◆ **Exercise instructions**:
[a] According to the FMLA passage, how long after her return to work was the worker fired?
[b] List every way the FMLA passage says the worker's new position compared with her previous one.

◆ **Passage for review**:
========================================
Wisconsin workers who are employed by a company that has at least 50 employees working at least 20 weeks out of the current or past calendar year, or who work for a public agency, are entitled to certain benefits related to serious family or medical needs. These benefits are provided under the Family and Medical Leave Act, or FMLA. The federal law requires that employers allow workers to take unpaid leave to address certain medical or family matters, without risk of losing their job as a result.
The FMLA provides protection against both interference with taking needed leave, as well as retaliatory action for choosing to do so. One recent case involved claims on both counts. An employee took leave under the FMLA, and upon her return to work claims that she was not properly reinstated. She was placed in a position with similar benefits and pay, but with incomparable responsibilities when compared to her previous position.
The manager who transferred the worker to another position claims that he did so based on the worker's statement that she did not want to work under the same supervisor she had before taking leave. However, the worker denies having made that request, and documentation supports her claim that she was led to believe that she would be reinstated in the former position. She was fired just six weeks after her return, which comprises the retaliation portion of her lawsuit.
The court has agreed to continue hearing the interference portion of the Family and Medical Leave Act claim, but dismissed the retaliation portion. This decision demonstrates the burden that the employee shoulders in these types of cases. In order to claim retaliation, there must be a strong base of proof that an action was taken with the express intent of retaliation. When arguing interference, a Wisconsin employee needs only to demonstrate that a privilege or right was withheld.
========================================
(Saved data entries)
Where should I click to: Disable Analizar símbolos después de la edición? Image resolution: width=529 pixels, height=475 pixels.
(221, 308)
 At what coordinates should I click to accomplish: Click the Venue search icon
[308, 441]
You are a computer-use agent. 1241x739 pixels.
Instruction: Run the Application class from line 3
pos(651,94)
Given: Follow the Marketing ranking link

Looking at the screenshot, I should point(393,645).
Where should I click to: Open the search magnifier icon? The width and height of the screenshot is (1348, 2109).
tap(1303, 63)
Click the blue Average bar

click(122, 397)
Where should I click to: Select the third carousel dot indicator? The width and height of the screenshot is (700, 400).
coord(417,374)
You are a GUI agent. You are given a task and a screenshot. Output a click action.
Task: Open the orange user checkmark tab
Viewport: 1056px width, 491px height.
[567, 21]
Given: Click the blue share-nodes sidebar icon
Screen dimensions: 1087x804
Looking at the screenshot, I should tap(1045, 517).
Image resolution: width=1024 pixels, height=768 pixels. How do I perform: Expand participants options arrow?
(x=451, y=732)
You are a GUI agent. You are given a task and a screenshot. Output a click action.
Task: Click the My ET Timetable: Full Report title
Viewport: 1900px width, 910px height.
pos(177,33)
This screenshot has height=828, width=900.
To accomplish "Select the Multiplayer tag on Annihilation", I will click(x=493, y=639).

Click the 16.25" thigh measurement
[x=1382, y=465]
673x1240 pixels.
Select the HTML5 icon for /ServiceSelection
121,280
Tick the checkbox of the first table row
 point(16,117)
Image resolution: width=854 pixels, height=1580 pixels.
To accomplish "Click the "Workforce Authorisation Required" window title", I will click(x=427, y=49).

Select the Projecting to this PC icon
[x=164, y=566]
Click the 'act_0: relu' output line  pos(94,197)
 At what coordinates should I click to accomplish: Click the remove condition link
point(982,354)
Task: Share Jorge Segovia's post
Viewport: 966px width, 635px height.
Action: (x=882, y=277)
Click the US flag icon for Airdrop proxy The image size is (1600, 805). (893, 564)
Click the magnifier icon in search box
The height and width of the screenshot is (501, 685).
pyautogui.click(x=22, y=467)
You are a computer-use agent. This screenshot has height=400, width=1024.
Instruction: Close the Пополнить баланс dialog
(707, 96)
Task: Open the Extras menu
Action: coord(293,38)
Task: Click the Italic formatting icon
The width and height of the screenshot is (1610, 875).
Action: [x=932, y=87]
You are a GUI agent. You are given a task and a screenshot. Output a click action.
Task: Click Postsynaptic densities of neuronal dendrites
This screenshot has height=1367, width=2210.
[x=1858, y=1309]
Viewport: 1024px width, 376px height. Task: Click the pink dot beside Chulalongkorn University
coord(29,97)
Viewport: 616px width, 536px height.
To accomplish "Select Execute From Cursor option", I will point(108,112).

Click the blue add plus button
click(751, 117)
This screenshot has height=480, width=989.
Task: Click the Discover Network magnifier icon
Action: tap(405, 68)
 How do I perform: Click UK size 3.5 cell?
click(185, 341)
========================================
◆ **Results for each task**:
[a] Six weeks.

[b] Similar benefits, similar pay, and incomparable responsibilities.